▸ **Material provided**:
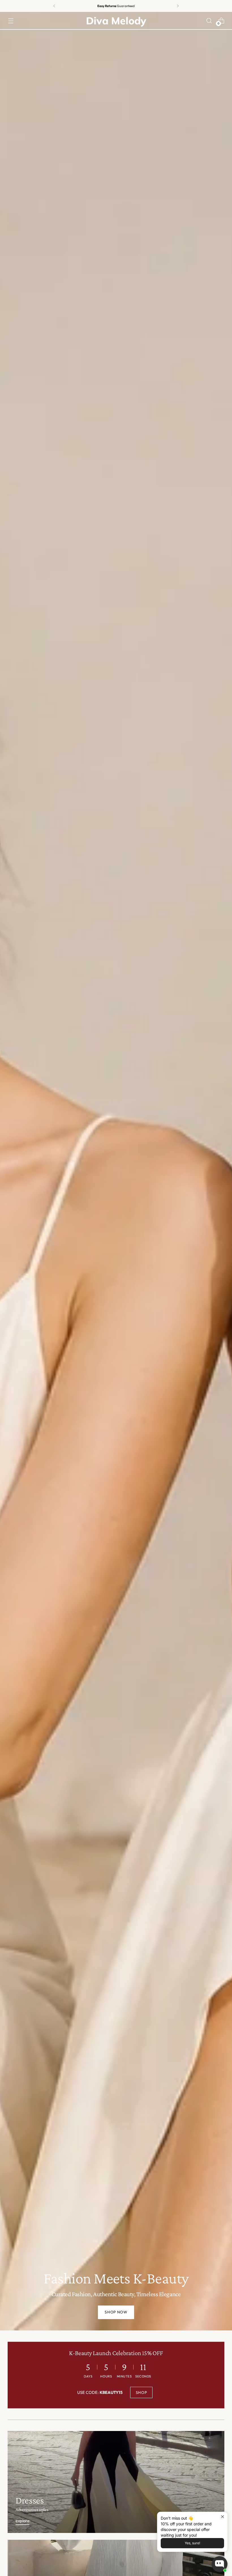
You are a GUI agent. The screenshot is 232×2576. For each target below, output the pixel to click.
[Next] (177, 6)
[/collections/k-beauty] (116, 1171)
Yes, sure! (192, 2543)
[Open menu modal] (10, 20)
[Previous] (54, 6)
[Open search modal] (209, 20)
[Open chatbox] (219, 2564)
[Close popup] (222, 2517)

▸ **Task description**: Copy the data precisely. Skip every picture.

▸ **Exercise result**:
You are a GUI agent. The screenshot is 232×2576. For each target below, output the pixel to click.
[Next] (177, 6)
[/collections/k-beauty] (116, 1171)
Yes, sure! (192, 2543)
[Open menu modal] (10, 20)
[Previous] (54, 6)
[Open search modal] (209, 20)
[Open chatbox] (219, 2564)
[Close popup] (222, 2517)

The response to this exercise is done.